What needs to be done |
Your answer must be an exact copy of every record.

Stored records
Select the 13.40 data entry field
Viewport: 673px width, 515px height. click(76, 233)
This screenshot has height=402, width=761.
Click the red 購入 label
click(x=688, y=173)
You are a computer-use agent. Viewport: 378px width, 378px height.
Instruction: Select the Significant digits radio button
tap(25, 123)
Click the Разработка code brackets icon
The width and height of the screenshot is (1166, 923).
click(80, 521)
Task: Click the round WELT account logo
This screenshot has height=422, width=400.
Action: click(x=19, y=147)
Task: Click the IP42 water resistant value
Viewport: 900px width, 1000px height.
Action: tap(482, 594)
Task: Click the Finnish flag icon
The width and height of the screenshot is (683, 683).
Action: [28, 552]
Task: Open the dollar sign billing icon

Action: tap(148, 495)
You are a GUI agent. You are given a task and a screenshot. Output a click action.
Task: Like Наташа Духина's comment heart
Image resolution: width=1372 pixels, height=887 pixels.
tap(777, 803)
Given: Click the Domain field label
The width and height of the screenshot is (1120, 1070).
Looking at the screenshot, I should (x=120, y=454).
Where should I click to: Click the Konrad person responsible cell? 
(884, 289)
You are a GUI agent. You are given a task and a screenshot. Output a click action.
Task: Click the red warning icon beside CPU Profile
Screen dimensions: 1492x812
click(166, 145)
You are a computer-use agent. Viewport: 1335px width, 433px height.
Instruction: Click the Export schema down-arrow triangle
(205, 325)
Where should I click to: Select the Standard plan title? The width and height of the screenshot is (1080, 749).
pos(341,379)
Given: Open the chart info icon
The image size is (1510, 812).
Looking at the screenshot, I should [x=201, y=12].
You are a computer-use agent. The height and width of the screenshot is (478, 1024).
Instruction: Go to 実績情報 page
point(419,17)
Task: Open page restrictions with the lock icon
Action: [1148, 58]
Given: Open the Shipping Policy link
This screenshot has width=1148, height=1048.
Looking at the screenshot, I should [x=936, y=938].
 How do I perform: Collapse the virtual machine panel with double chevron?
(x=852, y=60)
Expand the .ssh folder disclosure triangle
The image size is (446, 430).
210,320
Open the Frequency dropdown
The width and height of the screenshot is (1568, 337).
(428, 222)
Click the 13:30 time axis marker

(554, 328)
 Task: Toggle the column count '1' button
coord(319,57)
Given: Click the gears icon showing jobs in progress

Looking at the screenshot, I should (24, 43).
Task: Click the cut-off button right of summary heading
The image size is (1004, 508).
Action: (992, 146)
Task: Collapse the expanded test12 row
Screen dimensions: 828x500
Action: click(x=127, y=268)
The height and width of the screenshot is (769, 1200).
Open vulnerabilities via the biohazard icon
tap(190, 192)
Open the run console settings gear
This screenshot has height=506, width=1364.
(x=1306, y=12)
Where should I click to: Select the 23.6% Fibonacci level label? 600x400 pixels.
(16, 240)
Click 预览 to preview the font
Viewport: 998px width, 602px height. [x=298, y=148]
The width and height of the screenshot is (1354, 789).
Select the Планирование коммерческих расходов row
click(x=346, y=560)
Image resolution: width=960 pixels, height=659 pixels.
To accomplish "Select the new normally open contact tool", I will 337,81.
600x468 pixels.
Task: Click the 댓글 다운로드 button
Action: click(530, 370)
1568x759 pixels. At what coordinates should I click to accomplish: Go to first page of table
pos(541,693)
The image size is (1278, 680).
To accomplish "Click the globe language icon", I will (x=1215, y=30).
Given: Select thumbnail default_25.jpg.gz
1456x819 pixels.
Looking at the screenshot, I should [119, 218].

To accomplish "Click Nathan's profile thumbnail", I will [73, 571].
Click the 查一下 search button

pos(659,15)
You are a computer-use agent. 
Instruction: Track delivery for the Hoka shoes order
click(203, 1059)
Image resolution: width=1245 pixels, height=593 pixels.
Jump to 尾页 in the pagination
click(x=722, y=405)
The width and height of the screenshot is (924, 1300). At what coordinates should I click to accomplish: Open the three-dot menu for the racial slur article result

The answer |
Select the 13.40 data entry field
Viewport: 673px width, 515px height. click(76, 233)
This screenshot has height=402, width=761.
Click the red 購入 label
click(x=688, y=173)
You are a computer-use agent. Viewport: 378px width, 378px height.
Instruction: Select the Significant digits radio button
tap(25, 123)
Click the Разработка code brackets icon
The width and height of the screenshot is (1166, 923).
click(80, 521)
Task: Click the round WELT account logo
This screenshot has height=422, width=400.
Action: click(x=19, y=147)
Task: Click the IP42 water resistant value
Viewport: 900px width, 1000px height.
Action: tap(482, 594)
Task: Click the Finnish flag icon
The width and height of the screenshot is (683, 683).
Action: [28, 552]
Task: Open the dollar sign billing icon

Action: tap(148, 495)
You are a GUI agent. You are given a task and a screenshot. Output a click action.
Task: Like Наташа Духина's comment heart
Image resolution: width=1372 pixels, height=887 pixels.
tap(777, 803)
Given: Click the Domain field label
The width and height of the screenshot is (1120, 1070).
Looking at the screenshot, I should (x=120, y=454).
Where should I click to: Click the Konrad person responsible cell? 
(884, 289)
You are a GUI agent. You are given a task and a screenshot. Output a click action.
Task: Click the red warning icon beside CPU Profile
Screen dimensions: 1492x812
click(166, 145)
You are a computer-use agent. Viewport: 1335px width, 433px height.
Instruction: Click the Export schema down-arrow triangle
(205, 325)
Where should I click to: Select the Standard plan title? The width and height of the screenshot is (1080, 749).
pos(341,379)
Given: Open the chart info icon
The image size is (1510, 812).
Looking at the screenshot, I should [x=201, y=12].
You are a computer-use agent. The height and width of the screenshot is (478, 1024).
Instruction: Go to 実績情報 page
point(419,17)
Task: Open page restrictions with the lock icon
Action: [1148, 58]
Given: Open the Shipping Policy link
This screenshot has width=1148, height=1048.
Looking at the screenshot, I should [x=936, y=938].
 How do I perform: Collapse the virtual machine panel with double chevron?
(x=852, y=60)
Expand the .ssh folder disclosure triangle
The image size is (446, 430).
210,320
Open the Frequency dropdown
The width and height of the screenshot is (1568, 337).
(428, 222)
Click the 13:30 time axis marker

(554, 328)
 Task: Toggle the column count '1' button
coord(319,57)
Given: Click the gears icon showing jobs in progress

Looking at the screenshot, I should (24, 43).
Task: Click the cut-off button right of summary heading
The image size is (1004, 508).
Action: (992, 146)
Task: Collapse the expanded test12 row
Screen dimensions: 828x500
Action: click(x=127, y=268)
The height and width of the screenshot is (769, 1200).
Open vulnerabilities via the biohazard icon
tap(190, 192)
Open the run console settings gear
This screenshot has height=506, width=1364.
(x=1306, y=12)
Where should I click to: Select the 23.6% Fibonacci level label? 600x400 pixels.
(16, 240)
Click 预览 to preview the font
Viewport: 998px width, 602px height. [x=298, y=148]
The width and height of the screenshot is (1354, 789).
Select the Планирование коммерческих расходов row
click(x=346, y=560)
Image resolution: width=960 pixels, height=659 pixels.
To accomplish "Select the new normally open contact tool", I will 337,81.
600x468 pixels.
Task: Click the 댓글 다운로드 button
Action: click(530, 370)
1568x759 pixels. At what coordinates should I click to accomplish: Go to first page of table
pos(541,693)
The image size is (1278, 680).
To accomplish "Click the globe language icon", I will (x=1215, y=30).
Given: Select thumbnail default_25.jpg.gz
1456x819 pixels.
Looking at the screenshot, I should [119, 218].

To accomplish "Click Nathan's profile thumbnail", I will [73, 571].
Click the 查一下 search button

pos(659,15)
You are a computer-use agent. 
Instruction: Track delivery for the Hoka shoes order
click(203, 1059)
Image resolution: width=1245 pixels, height=593 pixels.
Jump to 尾页 in the pagination
click(x=722, y=405)
The width and height of the screenshot is (924, 1300). At what coordinates should I click to accomplish: Open the three-dot menu for the racial slur article result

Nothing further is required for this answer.